La Diga di Campolattaro e quella frana da tenere sotto controllo

I tecnici: "Canne drenanti fuori servizio. Rifare le indagini"


C’è un pendio che agita le placide acque della Diga di Campolattaro. Da anni l’area a monte di questa grande opera, di quasi 700 milioni di euro, è sotto osservazione. Ed ora c’è anche una perizia del giugno scorso che accende i riflettori sui possibili rischi e propone misure di sicurezza. Si tratta dello studio realizzato da tre società (Speri, KR e Italiana Progetti) e firmato dai tecnici Marzia Cavallaro, Edoardo Costantini e Vicenzo Giorgio Caputo, intitolato “Rivalutazione sismica del versante in sponda destra”.  

Il quadro della situazione è descritto in oltre cinquanta pagine, fitte di grafici, planimetrie e fotografie. “Il più recente intervento di stabilizzazione del pendio – evidenzia la relazione- risale al 2001, fu accompagnato dalla realizzazione di una rete di dreni e di una paratia di contenimento,  che già mostrava segni di debolezza e fu interessata da un parziale collasso. Sul versante a valle, a seguito della costruzione dei “calici”, fu registrato un “rilassamento della coltre e un lento e continuo movimento franoso”.

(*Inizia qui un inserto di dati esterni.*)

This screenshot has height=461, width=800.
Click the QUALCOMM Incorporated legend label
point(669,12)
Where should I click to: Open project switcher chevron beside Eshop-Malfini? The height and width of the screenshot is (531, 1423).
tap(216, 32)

Il sistema di drenaggio fu fatto ventidue anni fa, mentre nel 2006 furono realizzati gli “invasi sperimentali”. Per i tecnici  “alla luce degli interventi di consolidamento attuati negli anni, la frana è classificata come “stabilizzata antropicamente”, ma risulta ancora “attiva”, seppur con velocità molto basse”. Dalla perizia emerge inoltre che “le ultime indagini geognostiche disponibili risalgono a più di 30 anni fa”. Una serie di osservazioni da valutare attentamente, ora che l’opera sta per giungere in porto e partire, grazie ai corposi finanziamenti della Regione Campania e del Piano Nazionale di Ripresa e Resilienza.

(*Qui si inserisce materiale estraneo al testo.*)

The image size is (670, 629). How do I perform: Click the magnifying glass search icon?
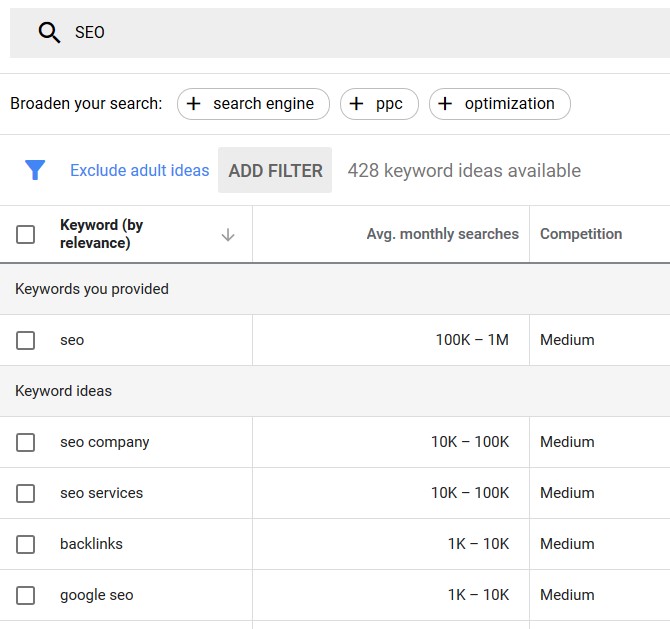tap(49, 33)
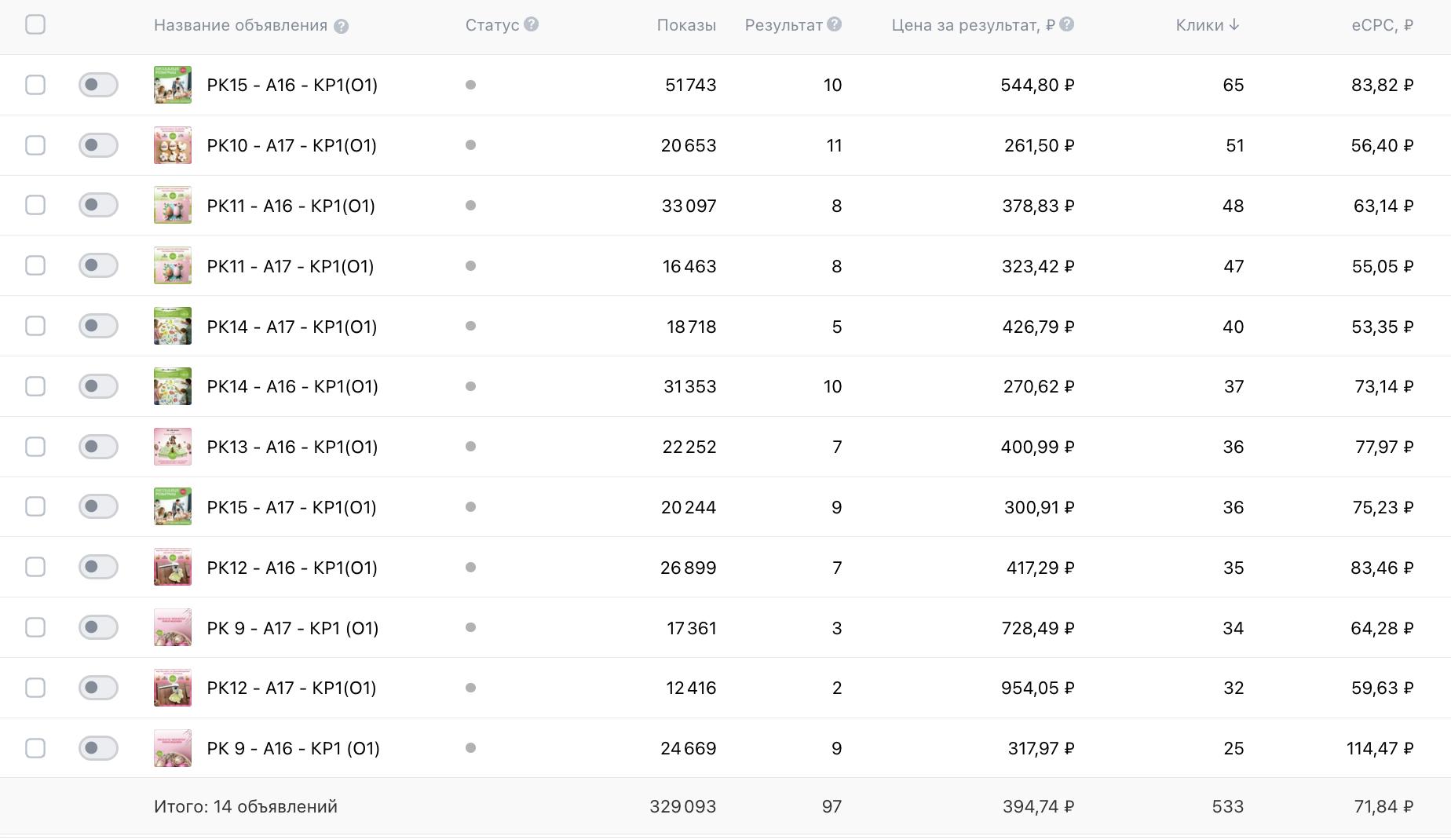1451x840 pixels.
Task: Click the Клики sort arrow
Action: [1234, 25]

Questa infrastruttura strategica non solo per il Sannio, dovrebbe fornire 85 milioni di metri cubi d’acqua all’anno per uso idropotabile ed irriguo, sia al beneventano, che a molte zone del napoletano e del casertano. Una vera svolta per l’approvvigionamento idrico e per l’agricoltura della Campania. La gestione del progetto è affidata all’Asea (Agenzia Sannita Energia Ambiente) che fa capo alla provincia di Benevento, guidata dal presidente Nino Lombardi, che risponde alla perizia con argomentazioni rassicuranti.

“La situazione è ampiamente nota -ribattono dalla Rocca dei Rettori- tant’è che nei primi anni duemila furono realizzati interventi di regimentazione delle acque e installati alcuni sistemi di monitoraggio. Nel dicembre scorso c’è stato un collaudo tecnico funzionale. La commissione ha effettuato la ricognizione dell’impianto e la verifica della funzionalità delle quattro paratie. L’Asea ha incaricato uno studio specializzato di predisporre un nuovo piano di indagini e monitoraggio per la fine di questo mese”.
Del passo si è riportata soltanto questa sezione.